Does National have a death-wish? How else to explain its seeming inexhaustible capacity for self-inflicted damage.
No sooner has the party recovered from shooting itself in one foot than it is hobbling in pain on the other.
National should have happily spent yesterday ridiculing the Cabinet's whip-round to pay for fines stemming from the motorcade case. Somehow, National managed to overshadow even that farce.
Taken in isolation, the shambles over Brian Connell's unauthorised release of the party's forestry policy, the party's pulling of him from a radio interview and the confusion over whether National would permit the chopping down of more native trees does not matter much in the larger scheme of things.
Likewise, the strange business of Gerry Brownlee being drafted in to represent National in a radio debate on foreign policy because the party was worried Phil Goff would humiliate foreign affairs spokesman Lockwood Smith.

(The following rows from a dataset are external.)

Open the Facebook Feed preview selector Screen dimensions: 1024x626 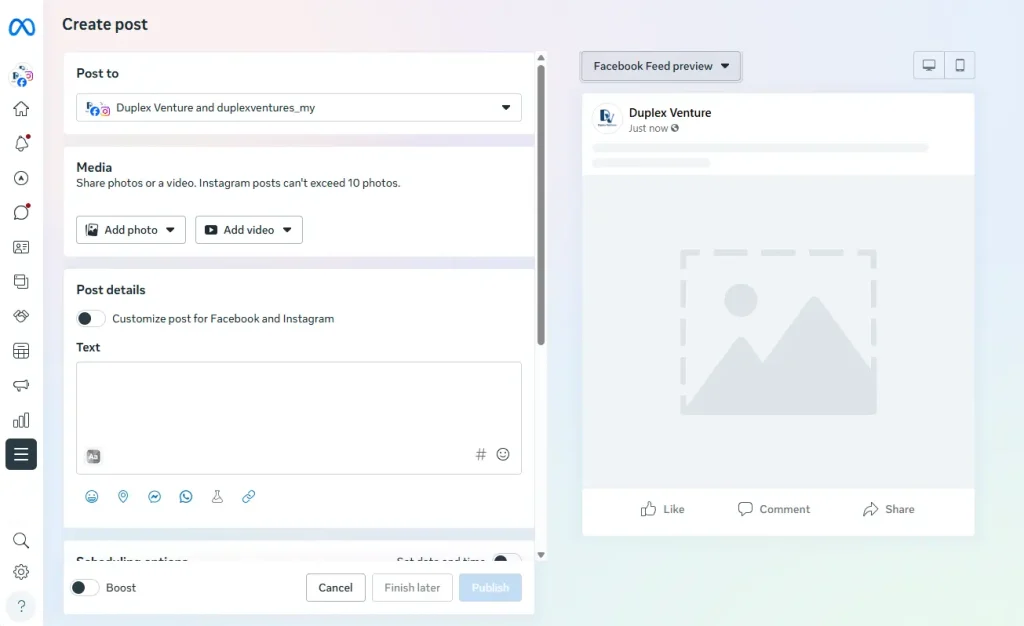[x=660, y=65]
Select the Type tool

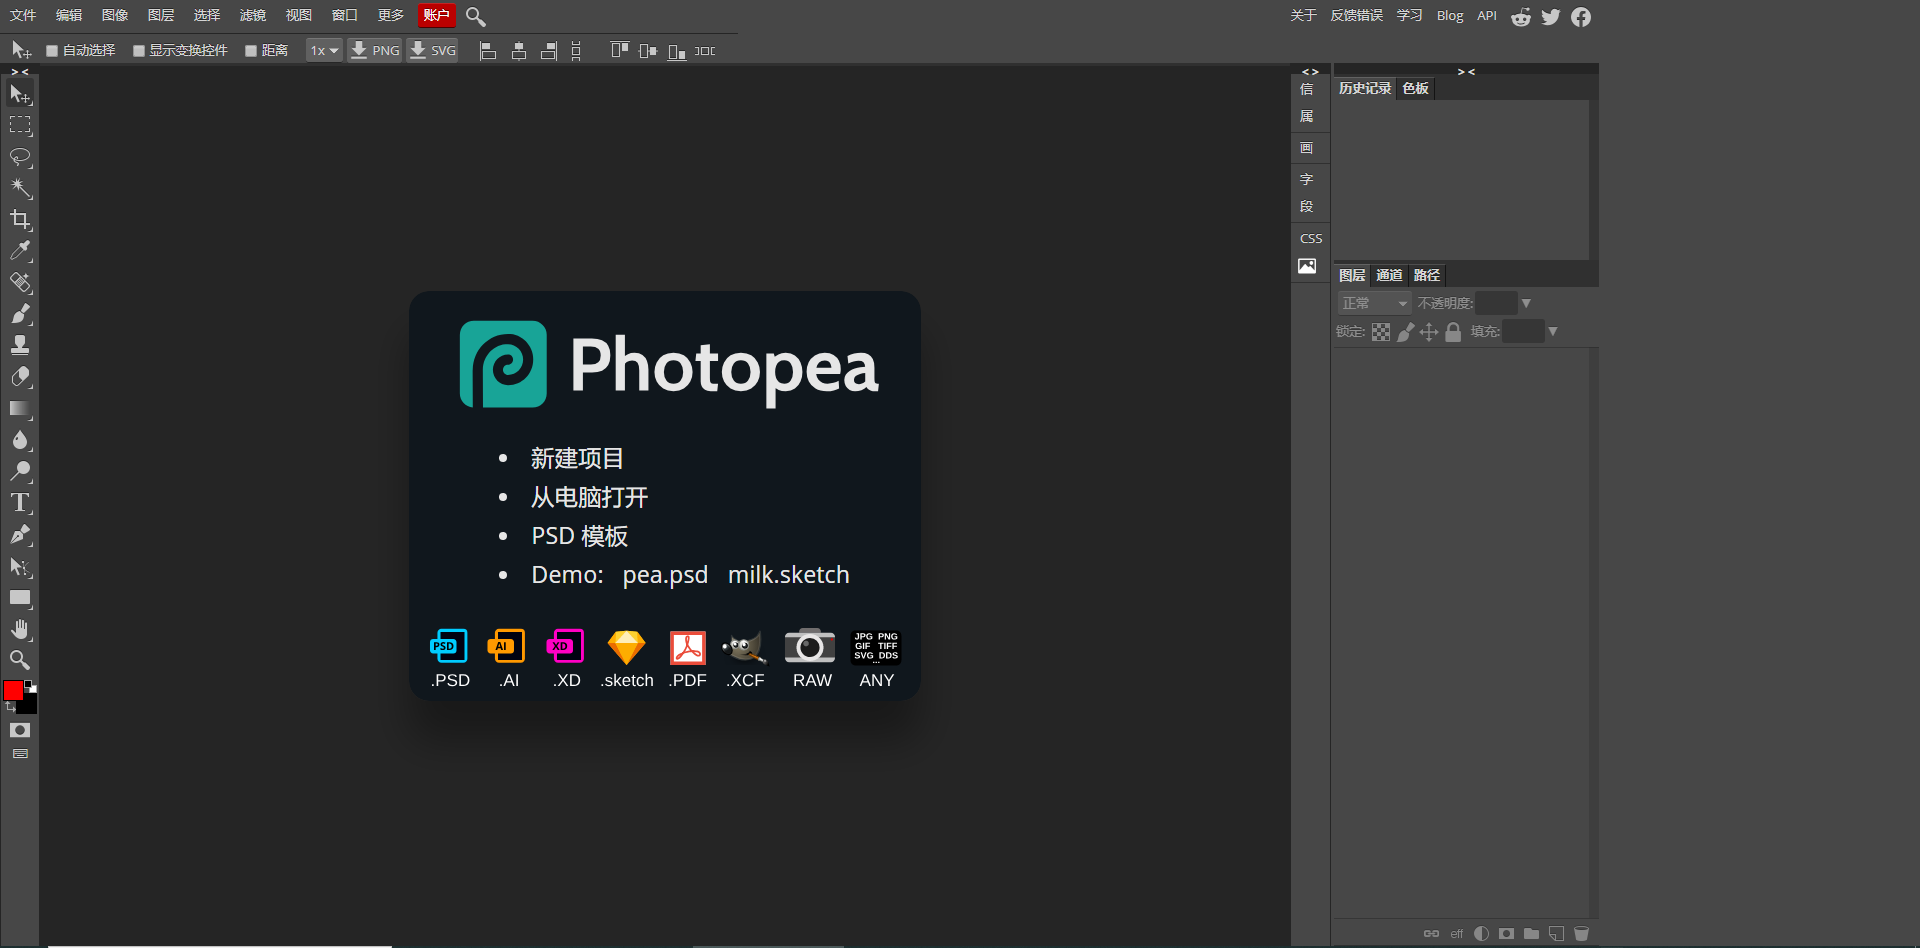coord(20,503)
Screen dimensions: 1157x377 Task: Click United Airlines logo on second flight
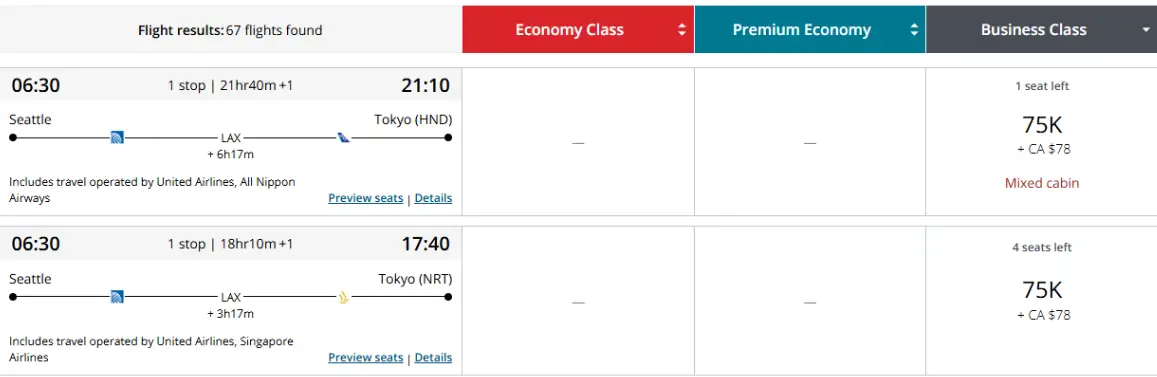117,297
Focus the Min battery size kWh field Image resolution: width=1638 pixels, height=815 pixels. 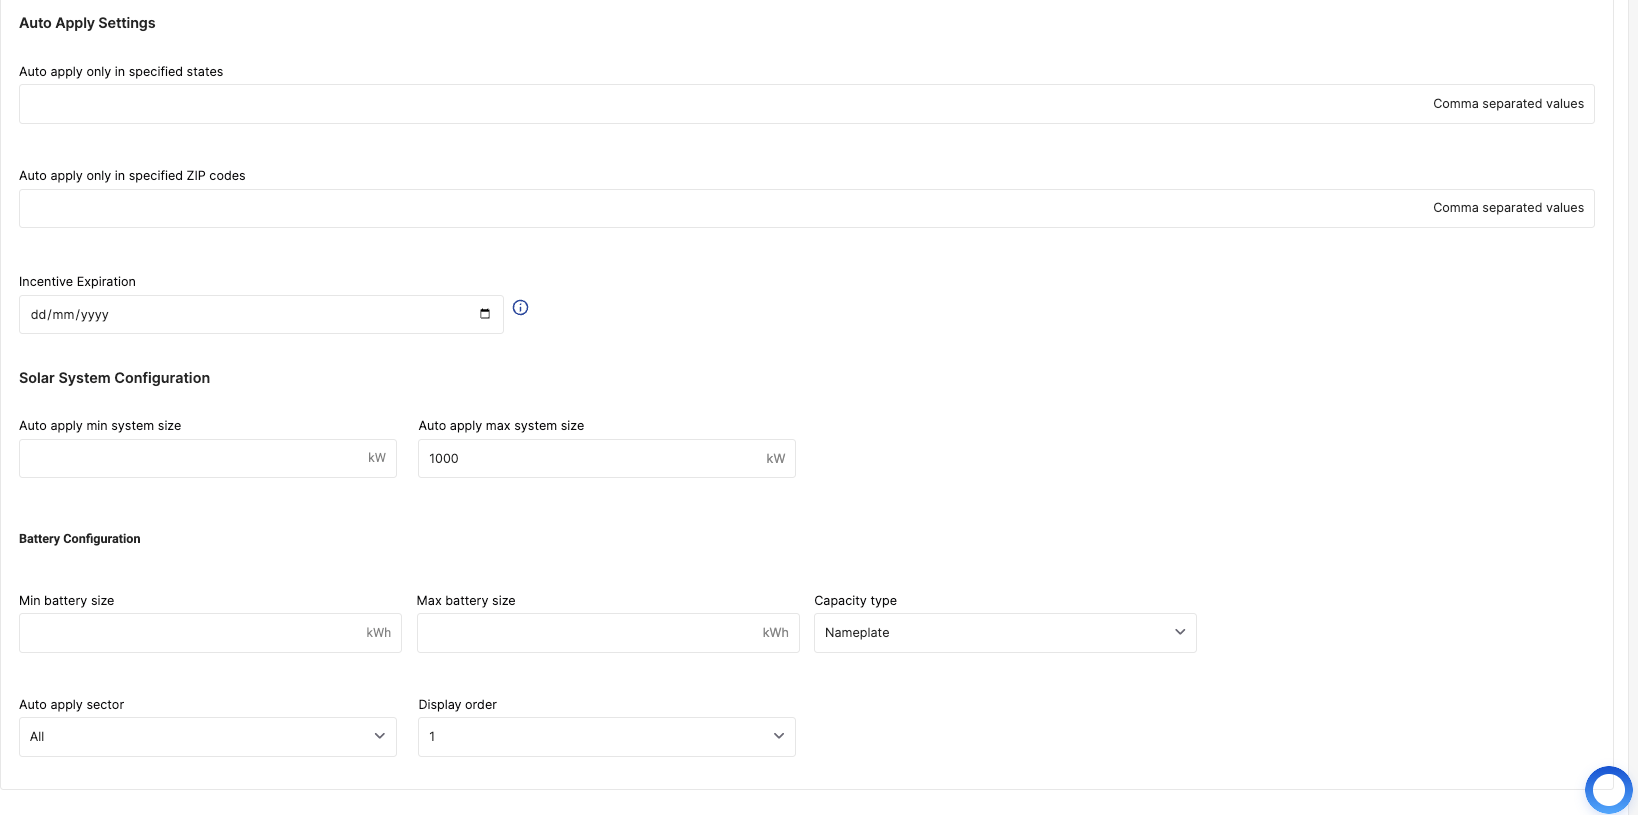(x=210, y=633)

However, the accumulation of such embarrassments is extremely corrosive on poll ratings.
It is a truism of Opposition that if you want to become the Government, you have to look like you are ready to govern. National looks anything but.

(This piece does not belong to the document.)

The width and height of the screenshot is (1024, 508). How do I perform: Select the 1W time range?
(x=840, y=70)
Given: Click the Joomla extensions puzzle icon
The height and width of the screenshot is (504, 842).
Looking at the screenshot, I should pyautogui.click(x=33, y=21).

With three weeks to go, the party knows it really had to be in front of Labour at this stage as insurance against the ruling party making up ground closer to election day.
National also needs to be ahead of Labour because it has fewer options when it comes to coalition partners.
Instead, National is trailing Labour by a whopping nine percentage points in today's Herald-DigiPoll survey despite Monday's launch of its tax policy.
The one bright spot is that the Herald-DigiPoll recorded a lift in National's support among respondents questioned in the wake of the launch. That seems to have occurred in the election-swinging $52,000-$77,000 middle-income range. In other Herald-DigiPolls this year, Labour has been ahead in that salary band. That has now reversed. Labour has made up ground among lower income earners, who are anyway less likely to give National their votes.
It may therefore still be too early to be definitive about the tax package's impact on the election.
However, the fuss over Don Brash's claim to have gone easy on Helen Clark during Monday night's leaders' debate, followed by yesterday's distractions, has shifted the focus off National's efforts to sell its tax cuts.
Displaying all the sensitivity of a heat-seeking missile, the Prime Minister immediately zeroed in on the forestry foul-up to turn it into the wider issue of Dr Brash's competence as a leader and a potential Prime Minister.
While he might not like shouting at her, he needs to start shouting at some of his colleagues.
Unless more discipline is brought to National's campaign, it will be over before it has barely begun.